What then did cause a rebellion as determined and as wide-spread as that of 1381? Petit-Dutaillis, who may be said to have spear-headed the attack on the established point of view, considered that it was a compound of irritating feudal burdens, mainly in the form of financial exactions, and the clumsy tax policy of the royal advisers. ‘The contradiction which existed between their legal state and their economic advancement was evidently a source of daily exasperation.’{476} Professor Hilton, who saw the genesis of the Peasants’ Revolt at the very beginning of the thirteenth century, has analysed the factors which led to unrest.{477} Many of them, it will be obvious, were active irritants long before 1348. The undue conservatism of the landlord who sought to preserve the irritating frills as well as the essential spirit of the manorial system, the denial to the peasant of the right to dispose of his chattels, the fact that prices rose faster than wages, the resentment of the villein who saw his free neighbour exploiting the new circumstances to the full, the inequity and uneven incidence of the poll taxes, the abduction of peasants by labour-hungry landlords, the curbs on liberty of action imposed by the new legislation: these were the elements which finally provoked explosion.
But because the Black Death was not an immediate cause it does not follow that it should not bear a large share of the responsibility. If there had been no plague it is arguable that the circumstances which so disturbed society in 1381 would eventually have arisen. The break-down of the structure of a society can never be painless and, by the second half of the fourteenth century, the disintegration of the manorial system was inevitable and already well advanced. But the Black Death immeasurably aided the process; exacerbated existing grievances, heightened contradictions, made economic nonsense of what previously had been a situation difficult but still viable.

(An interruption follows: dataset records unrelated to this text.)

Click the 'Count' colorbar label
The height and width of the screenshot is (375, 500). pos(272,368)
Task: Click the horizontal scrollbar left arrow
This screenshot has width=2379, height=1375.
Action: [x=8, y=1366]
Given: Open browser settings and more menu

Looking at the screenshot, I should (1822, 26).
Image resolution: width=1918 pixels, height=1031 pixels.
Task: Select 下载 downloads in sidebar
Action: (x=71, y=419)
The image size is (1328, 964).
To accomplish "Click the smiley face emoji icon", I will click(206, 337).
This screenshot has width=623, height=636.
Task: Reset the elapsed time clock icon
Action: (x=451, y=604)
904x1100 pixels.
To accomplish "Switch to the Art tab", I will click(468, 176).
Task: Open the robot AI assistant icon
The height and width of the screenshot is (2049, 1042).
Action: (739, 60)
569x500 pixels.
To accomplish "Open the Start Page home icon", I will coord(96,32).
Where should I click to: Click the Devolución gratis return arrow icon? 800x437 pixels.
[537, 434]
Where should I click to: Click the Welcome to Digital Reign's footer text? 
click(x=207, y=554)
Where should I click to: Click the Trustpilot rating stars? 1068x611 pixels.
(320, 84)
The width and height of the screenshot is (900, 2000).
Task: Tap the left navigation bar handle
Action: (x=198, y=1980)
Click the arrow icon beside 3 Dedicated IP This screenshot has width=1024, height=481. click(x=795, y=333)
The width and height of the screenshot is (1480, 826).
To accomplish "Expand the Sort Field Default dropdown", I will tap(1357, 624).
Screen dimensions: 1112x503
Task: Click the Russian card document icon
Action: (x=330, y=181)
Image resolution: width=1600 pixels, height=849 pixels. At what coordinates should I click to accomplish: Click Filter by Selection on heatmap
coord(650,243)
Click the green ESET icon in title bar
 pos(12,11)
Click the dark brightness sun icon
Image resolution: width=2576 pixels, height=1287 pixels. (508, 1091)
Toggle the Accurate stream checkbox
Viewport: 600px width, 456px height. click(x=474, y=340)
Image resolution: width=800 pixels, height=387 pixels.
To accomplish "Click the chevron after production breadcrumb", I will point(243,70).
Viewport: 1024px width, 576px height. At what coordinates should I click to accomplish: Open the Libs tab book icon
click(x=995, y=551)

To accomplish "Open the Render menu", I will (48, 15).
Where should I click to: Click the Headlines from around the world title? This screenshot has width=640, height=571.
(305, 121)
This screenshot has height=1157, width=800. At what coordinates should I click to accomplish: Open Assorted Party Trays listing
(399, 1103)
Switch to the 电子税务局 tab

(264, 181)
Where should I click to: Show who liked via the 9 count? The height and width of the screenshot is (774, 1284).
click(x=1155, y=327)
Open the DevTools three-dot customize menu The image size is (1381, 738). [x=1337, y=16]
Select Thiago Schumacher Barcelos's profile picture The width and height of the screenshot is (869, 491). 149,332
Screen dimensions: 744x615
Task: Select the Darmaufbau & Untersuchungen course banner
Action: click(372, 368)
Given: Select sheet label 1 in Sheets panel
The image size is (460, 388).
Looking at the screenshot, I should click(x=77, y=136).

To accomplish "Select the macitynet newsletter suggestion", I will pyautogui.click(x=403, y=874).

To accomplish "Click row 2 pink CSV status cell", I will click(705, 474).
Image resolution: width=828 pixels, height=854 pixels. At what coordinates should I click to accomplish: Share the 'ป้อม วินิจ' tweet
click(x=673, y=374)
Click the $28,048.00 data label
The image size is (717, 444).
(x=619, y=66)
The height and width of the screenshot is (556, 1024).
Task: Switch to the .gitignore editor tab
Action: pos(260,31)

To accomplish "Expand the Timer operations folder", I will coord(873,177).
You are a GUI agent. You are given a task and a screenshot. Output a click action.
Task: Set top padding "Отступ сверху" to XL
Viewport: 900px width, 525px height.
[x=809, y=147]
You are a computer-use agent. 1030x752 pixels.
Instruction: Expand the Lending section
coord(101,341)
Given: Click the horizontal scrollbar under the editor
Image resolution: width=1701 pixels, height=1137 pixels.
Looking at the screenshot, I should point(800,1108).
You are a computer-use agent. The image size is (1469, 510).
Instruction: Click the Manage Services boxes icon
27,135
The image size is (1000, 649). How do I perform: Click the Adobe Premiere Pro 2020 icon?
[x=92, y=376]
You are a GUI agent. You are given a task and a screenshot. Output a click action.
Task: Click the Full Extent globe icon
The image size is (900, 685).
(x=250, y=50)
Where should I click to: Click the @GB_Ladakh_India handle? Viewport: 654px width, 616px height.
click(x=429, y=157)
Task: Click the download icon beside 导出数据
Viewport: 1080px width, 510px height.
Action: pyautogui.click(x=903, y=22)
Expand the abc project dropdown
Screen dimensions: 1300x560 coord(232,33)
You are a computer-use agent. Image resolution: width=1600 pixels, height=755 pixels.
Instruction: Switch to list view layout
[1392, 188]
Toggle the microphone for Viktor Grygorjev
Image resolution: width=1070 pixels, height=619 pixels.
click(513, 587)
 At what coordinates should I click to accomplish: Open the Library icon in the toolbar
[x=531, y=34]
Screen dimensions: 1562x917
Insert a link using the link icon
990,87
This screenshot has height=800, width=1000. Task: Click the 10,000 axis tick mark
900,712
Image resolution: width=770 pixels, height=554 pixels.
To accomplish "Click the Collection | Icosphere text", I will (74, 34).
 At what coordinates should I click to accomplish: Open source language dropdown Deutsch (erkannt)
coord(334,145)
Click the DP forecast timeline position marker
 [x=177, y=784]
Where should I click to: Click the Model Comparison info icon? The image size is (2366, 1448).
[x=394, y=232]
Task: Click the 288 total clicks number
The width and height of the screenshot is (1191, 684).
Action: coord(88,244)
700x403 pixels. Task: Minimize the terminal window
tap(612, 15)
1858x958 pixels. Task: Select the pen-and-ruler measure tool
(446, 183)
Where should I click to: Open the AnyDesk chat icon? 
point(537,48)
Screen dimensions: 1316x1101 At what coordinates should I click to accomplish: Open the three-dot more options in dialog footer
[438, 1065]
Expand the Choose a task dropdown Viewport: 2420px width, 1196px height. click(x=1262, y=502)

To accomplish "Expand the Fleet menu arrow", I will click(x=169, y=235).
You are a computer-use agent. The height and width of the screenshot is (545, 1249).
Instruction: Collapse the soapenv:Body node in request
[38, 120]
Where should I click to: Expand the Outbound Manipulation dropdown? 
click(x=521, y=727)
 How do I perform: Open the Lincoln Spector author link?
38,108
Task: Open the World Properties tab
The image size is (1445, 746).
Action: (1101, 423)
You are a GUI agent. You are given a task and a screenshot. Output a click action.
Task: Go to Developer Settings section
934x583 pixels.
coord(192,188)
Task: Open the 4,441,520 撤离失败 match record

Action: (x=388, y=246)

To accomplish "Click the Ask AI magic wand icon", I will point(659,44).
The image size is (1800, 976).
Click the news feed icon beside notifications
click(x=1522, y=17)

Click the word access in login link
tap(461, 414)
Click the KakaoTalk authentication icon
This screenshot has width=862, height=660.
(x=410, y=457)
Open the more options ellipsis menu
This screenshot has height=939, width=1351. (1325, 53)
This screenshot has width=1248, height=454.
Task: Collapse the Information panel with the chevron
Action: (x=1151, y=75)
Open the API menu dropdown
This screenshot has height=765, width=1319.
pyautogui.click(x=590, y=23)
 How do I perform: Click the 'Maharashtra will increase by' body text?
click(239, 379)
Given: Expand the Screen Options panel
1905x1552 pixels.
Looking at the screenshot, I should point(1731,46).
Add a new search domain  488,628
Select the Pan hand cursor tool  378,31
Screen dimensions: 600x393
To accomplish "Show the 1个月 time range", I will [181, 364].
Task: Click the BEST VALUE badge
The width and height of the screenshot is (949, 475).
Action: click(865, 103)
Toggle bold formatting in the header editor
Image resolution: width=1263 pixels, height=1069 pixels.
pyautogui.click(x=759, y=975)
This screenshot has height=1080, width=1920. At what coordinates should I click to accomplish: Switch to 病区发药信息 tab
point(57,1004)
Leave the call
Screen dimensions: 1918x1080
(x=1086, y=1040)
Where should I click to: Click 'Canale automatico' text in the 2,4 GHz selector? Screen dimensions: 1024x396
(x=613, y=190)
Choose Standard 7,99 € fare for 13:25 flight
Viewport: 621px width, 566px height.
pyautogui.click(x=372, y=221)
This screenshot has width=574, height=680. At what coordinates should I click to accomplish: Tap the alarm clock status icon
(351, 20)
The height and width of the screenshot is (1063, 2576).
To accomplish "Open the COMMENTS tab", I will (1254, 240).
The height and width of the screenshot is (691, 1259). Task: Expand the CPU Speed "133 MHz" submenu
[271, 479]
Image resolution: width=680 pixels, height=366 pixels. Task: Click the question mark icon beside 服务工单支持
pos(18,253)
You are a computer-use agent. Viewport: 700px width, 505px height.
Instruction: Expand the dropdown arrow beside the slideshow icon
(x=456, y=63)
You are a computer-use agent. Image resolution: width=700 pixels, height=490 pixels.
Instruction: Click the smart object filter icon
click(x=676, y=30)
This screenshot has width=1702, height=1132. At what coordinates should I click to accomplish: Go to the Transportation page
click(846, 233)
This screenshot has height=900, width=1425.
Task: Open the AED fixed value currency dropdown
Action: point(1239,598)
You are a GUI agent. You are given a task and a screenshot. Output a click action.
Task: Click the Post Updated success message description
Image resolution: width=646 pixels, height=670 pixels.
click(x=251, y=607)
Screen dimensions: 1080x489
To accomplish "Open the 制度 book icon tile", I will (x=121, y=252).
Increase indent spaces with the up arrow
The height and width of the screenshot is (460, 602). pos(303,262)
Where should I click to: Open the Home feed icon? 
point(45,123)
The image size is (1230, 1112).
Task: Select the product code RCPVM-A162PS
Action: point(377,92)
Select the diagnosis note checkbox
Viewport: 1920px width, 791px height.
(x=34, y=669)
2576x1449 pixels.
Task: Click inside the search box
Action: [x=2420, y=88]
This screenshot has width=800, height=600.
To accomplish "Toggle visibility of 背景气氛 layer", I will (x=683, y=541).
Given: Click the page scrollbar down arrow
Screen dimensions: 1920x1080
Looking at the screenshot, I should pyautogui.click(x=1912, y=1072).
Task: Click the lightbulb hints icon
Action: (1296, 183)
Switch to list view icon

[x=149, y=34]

‘The Black Death did not, in any strictly economic sense, cause the Peasants’ Revolt or the break-down of villeinage, but it gave birth, in many cases, to a smouldering feeling of discontent, an inarticulate desire for change, which found its outlet in the rising of 1381.’{478} Dr Levett’s cautious judgement may be termed the lowest statement of the Black Death’s claim to have inspired the social unrest of the later fourteenth century. It cannot be said, in short, that the Black Death directly caused the Peasants’ Revolt, nor can it be said with certainty that, but for the Black Death, the Peasants’ Revolt would never have taken place. But what can be asserted with some confidence is that, if there had been no Black Death, tension and bitterness would never have risen by 1381 to the level that it did.
‘We must really not raise the plague to the dignity of a constant, economic force.’{479} Vinogradoff’s magisterial warning should be written in scarlet above the desk of every historian dealing with the fourteenth century. But we must really not lower the plague to the level of an isolated phenomenon having no significant influence on the development of the country. The more extravagant claims of its champions may be discounted but so also may the excessive denigration of those who sought to cut it down to size. The extent to which the Black Death can be said to have initiated rather than accelerated or modified any major social or economic trend is the subject of endless academic debate. There is at the moment a sentiment in favour of reinstating the Black Death as a major originating factor in its own right.{480} Such a counter-reaction is desirable and, indeed, overdue. It should not be taken too far but it will not have been taken far enough until it is generally accepted that the Black Death was a catalytic element of the first order, profoundly modifying the economic and social forces on which it operated. Without it the history of England and of Europe in the second half of the fourteenth century would have been very different.
16. EDUCATION, AGRICULTURE AND ARCHITECTURE
SUCH modifications of the social structure of the country were bound to find their reflection in almost every sphere of human activity. There can have been very little in English life which survived the Black Death wholly unchanged, though in some fields the changes were at first almost imperceptible and only gradually revealed their true significance.